RECORDS TO USE:
++++++
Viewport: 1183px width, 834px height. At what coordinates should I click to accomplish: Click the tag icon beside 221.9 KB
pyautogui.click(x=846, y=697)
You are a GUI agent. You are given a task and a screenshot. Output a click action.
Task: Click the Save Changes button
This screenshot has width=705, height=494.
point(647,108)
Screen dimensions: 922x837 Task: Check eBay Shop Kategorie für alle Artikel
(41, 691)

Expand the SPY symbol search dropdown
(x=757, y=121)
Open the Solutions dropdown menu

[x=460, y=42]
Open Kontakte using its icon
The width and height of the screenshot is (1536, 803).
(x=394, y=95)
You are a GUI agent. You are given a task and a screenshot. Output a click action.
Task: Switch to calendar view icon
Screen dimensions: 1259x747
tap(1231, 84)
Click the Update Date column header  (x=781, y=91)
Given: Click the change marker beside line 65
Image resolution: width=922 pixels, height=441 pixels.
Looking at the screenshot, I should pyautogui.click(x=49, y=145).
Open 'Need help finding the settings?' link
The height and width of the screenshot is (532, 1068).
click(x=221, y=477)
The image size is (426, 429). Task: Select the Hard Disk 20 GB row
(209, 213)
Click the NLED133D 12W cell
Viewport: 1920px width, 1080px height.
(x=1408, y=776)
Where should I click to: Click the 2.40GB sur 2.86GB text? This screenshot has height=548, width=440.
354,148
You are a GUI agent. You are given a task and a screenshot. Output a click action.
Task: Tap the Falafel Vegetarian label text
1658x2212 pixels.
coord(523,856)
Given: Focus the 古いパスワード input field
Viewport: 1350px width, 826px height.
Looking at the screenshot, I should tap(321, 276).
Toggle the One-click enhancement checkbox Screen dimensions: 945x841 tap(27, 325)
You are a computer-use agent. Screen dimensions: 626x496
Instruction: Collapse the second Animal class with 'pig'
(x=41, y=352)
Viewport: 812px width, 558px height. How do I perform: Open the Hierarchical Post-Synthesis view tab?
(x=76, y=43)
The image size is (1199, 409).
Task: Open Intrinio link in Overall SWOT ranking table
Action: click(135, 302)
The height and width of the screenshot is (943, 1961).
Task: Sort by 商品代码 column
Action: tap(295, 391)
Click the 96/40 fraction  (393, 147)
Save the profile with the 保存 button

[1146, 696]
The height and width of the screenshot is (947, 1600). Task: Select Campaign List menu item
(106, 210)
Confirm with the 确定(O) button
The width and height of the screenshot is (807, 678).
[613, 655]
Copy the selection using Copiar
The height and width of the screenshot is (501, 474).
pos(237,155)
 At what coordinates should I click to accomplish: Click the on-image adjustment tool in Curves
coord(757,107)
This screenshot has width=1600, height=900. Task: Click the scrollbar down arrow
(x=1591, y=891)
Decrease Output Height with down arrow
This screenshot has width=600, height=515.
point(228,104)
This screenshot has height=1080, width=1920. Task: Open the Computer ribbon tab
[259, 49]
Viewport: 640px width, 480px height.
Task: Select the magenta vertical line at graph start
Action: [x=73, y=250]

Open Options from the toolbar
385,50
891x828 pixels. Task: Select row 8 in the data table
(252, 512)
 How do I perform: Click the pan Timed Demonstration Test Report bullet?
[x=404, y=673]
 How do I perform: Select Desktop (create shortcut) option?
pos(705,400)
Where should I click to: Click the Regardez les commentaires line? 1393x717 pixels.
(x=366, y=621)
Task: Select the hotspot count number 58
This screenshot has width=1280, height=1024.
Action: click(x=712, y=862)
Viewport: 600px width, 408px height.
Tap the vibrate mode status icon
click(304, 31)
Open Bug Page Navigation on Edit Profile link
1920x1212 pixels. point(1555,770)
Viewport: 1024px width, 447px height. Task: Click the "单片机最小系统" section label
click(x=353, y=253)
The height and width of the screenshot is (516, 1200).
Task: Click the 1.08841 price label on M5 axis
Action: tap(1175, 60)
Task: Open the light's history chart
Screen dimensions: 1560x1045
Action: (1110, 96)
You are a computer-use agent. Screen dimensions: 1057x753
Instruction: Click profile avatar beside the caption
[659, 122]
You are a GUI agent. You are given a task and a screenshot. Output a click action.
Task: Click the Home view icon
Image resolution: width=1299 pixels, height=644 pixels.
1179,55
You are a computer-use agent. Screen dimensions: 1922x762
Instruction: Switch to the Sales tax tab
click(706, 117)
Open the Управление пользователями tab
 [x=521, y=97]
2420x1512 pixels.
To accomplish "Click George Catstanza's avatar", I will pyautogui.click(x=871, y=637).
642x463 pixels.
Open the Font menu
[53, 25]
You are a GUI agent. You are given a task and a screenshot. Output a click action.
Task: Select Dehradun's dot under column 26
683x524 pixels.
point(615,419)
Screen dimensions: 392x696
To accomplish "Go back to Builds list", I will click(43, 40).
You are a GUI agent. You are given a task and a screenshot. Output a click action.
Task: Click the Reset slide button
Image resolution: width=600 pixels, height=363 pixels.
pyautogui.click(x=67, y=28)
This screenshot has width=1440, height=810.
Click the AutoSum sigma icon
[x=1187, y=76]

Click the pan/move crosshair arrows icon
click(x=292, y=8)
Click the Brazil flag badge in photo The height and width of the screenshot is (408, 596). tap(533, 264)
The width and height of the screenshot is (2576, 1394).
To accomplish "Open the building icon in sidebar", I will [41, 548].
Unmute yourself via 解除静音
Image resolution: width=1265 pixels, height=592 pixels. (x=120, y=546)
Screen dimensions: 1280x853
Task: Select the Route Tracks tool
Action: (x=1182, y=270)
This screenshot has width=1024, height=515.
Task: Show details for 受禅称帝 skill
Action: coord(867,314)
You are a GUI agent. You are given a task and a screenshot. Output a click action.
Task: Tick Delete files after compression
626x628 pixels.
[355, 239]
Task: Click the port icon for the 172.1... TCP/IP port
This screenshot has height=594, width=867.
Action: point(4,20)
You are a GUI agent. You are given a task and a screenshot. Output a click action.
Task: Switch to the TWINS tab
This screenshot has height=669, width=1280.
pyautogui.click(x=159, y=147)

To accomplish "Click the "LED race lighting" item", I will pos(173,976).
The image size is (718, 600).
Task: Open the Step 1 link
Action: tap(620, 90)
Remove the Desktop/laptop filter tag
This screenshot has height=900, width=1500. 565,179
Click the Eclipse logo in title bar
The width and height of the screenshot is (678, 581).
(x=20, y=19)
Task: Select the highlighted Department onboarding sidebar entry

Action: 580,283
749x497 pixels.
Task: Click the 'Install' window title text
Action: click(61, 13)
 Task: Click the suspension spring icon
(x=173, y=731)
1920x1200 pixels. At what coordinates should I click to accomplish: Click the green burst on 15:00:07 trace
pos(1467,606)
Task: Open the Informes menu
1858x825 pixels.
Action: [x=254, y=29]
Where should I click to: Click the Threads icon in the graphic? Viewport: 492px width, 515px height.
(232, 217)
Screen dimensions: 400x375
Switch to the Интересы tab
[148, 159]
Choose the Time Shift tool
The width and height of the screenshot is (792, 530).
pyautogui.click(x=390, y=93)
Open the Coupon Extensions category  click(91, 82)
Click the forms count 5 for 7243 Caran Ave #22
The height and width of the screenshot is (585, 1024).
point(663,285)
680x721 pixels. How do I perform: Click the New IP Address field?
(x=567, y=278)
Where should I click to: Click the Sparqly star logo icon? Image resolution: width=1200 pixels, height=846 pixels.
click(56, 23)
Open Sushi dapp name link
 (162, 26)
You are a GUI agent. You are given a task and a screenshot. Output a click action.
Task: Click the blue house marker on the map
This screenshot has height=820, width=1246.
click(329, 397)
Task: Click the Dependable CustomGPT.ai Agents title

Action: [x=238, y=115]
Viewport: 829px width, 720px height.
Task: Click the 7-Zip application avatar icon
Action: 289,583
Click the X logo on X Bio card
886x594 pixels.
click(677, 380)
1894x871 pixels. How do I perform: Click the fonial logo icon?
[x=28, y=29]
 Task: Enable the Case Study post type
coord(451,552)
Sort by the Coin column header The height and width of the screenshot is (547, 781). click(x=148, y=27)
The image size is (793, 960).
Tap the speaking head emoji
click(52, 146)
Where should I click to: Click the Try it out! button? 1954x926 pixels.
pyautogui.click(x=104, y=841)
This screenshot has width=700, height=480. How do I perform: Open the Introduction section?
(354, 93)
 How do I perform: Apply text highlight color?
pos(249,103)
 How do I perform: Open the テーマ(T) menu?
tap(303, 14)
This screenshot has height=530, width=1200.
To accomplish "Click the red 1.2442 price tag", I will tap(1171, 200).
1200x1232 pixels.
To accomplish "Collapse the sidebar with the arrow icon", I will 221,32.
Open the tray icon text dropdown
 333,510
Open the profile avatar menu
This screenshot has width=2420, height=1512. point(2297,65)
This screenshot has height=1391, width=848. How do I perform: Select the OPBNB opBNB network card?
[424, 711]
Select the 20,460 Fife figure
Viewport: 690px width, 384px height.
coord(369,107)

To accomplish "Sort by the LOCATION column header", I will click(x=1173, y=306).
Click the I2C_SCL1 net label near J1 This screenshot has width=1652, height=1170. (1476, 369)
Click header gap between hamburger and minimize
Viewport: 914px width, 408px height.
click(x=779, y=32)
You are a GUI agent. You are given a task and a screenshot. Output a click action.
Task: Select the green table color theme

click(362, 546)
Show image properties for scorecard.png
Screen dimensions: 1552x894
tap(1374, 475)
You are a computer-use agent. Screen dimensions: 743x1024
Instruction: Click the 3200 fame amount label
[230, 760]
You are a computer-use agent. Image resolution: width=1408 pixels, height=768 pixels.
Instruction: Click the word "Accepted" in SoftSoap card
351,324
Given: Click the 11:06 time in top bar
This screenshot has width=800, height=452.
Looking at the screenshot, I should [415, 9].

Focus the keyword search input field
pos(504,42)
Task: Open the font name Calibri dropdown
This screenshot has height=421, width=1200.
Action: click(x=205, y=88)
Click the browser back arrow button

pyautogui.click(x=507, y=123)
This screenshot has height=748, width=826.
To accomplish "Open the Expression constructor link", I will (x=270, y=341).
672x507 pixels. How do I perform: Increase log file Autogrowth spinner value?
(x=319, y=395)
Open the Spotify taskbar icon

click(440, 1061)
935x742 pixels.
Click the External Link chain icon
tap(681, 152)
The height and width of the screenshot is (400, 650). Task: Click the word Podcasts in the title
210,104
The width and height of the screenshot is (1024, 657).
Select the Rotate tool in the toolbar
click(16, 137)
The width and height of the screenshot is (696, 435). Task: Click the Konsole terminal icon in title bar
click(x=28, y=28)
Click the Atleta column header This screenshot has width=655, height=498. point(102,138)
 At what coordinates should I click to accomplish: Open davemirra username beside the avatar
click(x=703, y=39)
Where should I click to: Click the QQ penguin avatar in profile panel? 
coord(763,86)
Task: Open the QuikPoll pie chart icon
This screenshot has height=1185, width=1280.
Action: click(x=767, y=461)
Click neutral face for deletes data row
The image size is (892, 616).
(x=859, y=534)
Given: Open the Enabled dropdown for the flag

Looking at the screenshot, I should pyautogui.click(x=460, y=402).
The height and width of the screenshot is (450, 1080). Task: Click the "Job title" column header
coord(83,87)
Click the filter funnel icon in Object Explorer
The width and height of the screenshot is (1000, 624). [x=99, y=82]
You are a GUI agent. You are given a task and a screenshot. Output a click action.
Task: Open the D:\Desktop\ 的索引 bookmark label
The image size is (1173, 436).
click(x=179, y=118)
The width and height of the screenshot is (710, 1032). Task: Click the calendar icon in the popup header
++++++
EXERCISE DIRECTIONS: Format the rows from the line containing "Save the profile with the 保存 button" through the line containing "(x=366, y=621)", both ends included, as a numbered list with blank lines omitted.

ANSWER FOR THE TASK:
1. Save the profile with the 保存 button
2. [1146, 696]
3. The height and width of the screenshot is (947, 1600). Task: Select Campaign List menu item
4. (106, 210)
5. Confirm with the 确定(O) button
6. The width and height of the screenshot is (807, 678).
7. [613, 655]
8. Copy the selection using Copiar
9. The height and width of the screenshot is (501, 474).
10. pos(237,155)
11.  At what coordinates should I click to accomplish: Click the on-image adjustment tool in Curves
12. coord(757,107)
13. This screenshot has width=1600, height=900. Task: Click the scrollbar down arrow
14. (x=1591, y=891)
15. Decrease Output Height with down arrow
16. This screenshot has width=600, height=515.
17. point(228,104)
18. This screenshot has height=1080, width=1920. Task: Open the Computer ribbon tab
19. [259, 49]
20. Viewport: 640px width, 480px height.
21. Task: Select the magenta vertical line at graph start
22. Action: [x=73, y=250]
23. Open Options from the toolbar
24. 385,50
25. 891x828 pixels. Task: Select row 8 in the data table
26. (252, 512)
27.  How do I perform: Click the pan Timed Demonstration Test Report bullet?
28. [x=404, y=673]
29.  How do I perform: Select Desktop (create shortcut) option?
30. pos(705,400)
31. Where should I click to: Click the Regardez les commentaires line? 1393x717 pixels.
32. (x=366, y=621)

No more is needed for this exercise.